# What needs to be done:
From the records below, please repeat exactly the line that has "Register (51, 981)", the line that has "Bạc Minh Cảnh (802, 1708)", and every line between them, and nothing else.

Stored records:
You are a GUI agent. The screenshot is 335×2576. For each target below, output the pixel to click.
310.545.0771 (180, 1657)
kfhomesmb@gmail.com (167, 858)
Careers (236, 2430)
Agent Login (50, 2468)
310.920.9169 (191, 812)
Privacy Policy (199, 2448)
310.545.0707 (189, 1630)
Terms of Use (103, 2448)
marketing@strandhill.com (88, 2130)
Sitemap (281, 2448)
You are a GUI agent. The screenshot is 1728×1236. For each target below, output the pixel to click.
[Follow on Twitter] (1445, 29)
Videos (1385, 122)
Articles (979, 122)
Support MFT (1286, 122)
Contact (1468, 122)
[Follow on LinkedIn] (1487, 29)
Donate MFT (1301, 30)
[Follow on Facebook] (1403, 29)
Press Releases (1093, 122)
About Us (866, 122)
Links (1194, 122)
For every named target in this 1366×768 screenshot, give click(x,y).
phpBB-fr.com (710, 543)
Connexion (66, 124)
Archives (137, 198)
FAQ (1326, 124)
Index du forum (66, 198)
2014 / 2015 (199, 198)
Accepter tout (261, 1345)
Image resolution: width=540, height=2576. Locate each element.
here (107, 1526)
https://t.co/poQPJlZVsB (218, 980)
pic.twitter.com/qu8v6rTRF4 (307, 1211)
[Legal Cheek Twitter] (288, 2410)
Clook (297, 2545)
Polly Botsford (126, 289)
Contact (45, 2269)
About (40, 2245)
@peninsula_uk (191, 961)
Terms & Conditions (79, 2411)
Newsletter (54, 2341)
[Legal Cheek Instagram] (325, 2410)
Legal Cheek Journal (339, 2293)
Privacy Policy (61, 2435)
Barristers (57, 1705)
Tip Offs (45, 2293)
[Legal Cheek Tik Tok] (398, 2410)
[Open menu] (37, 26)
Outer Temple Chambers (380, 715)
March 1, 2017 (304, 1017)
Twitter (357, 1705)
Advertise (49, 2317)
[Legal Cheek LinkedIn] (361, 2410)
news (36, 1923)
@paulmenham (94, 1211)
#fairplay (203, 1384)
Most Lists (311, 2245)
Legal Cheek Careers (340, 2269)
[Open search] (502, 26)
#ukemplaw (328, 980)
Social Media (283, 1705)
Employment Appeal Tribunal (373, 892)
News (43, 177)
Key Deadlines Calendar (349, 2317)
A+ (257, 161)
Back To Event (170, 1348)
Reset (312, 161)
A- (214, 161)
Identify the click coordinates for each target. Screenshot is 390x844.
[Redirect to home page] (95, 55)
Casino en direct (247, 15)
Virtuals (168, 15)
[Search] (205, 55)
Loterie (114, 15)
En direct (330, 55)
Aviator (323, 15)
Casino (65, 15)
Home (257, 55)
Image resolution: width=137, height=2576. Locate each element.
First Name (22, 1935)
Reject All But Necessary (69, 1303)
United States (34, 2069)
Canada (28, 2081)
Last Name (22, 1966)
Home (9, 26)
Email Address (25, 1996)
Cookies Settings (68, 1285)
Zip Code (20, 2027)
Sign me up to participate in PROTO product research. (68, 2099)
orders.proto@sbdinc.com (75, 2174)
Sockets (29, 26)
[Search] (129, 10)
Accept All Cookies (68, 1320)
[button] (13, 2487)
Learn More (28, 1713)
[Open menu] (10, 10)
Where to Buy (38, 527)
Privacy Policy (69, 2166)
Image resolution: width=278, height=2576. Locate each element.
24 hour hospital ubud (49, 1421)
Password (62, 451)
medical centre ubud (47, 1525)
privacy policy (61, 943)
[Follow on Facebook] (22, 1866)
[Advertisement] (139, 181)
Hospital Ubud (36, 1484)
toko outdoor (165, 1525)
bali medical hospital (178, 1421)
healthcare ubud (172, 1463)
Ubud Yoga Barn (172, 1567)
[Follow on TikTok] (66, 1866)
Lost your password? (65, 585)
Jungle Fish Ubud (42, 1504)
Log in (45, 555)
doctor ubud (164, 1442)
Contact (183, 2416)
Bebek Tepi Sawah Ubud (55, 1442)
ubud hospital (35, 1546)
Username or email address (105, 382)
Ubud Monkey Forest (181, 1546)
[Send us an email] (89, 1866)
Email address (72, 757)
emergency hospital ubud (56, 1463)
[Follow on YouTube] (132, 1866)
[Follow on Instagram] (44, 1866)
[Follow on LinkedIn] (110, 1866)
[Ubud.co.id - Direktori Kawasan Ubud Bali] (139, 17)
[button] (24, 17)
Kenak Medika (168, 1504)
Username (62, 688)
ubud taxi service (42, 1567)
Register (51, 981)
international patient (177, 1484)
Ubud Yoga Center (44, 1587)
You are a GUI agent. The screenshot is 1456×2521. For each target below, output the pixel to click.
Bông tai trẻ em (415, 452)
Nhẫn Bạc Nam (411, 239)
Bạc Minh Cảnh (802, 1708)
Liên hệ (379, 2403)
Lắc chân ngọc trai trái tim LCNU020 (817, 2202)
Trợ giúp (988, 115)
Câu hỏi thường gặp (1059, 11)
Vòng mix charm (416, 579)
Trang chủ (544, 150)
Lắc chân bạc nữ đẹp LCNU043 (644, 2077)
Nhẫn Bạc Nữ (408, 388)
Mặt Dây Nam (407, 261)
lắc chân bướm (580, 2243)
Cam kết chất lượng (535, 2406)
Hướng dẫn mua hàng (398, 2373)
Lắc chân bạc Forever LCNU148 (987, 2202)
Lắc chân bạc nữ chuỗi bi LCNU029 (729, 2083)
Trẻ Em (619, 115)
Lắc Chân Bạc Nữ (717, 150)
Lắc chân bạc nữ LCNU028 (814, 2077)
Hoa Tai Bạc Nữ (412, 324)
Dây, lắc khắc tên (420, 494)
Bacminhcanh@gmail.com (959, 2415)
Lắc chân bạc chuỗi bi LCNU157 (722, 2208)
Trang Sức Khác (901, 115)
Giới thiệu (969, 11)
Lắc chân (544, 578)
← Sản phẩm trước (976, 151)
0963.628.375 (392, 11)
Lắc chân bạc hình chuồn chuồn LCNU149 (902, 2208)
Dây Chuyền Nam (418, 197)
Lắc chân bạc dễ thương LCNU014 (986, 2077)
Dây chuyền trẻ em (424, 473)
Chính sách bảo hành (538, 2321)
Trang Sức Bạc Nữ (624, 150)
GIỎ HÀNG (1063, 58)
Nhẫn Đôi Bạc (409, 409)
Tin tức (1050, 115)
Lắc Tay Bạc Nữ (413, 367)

# Answer to this problem:
Register (51, 981)
international patient (177, 1484)
Ubud Yoga Center (44, 1587)
You are a GUI agent. The screenshot is 1456×2521. For each target below, output the pixel to click.
Bông tai trẻ em (415, 452)
Nhẫn Bạc Nam (411, 239)
Bạc Minh Cảnh (802, 1708)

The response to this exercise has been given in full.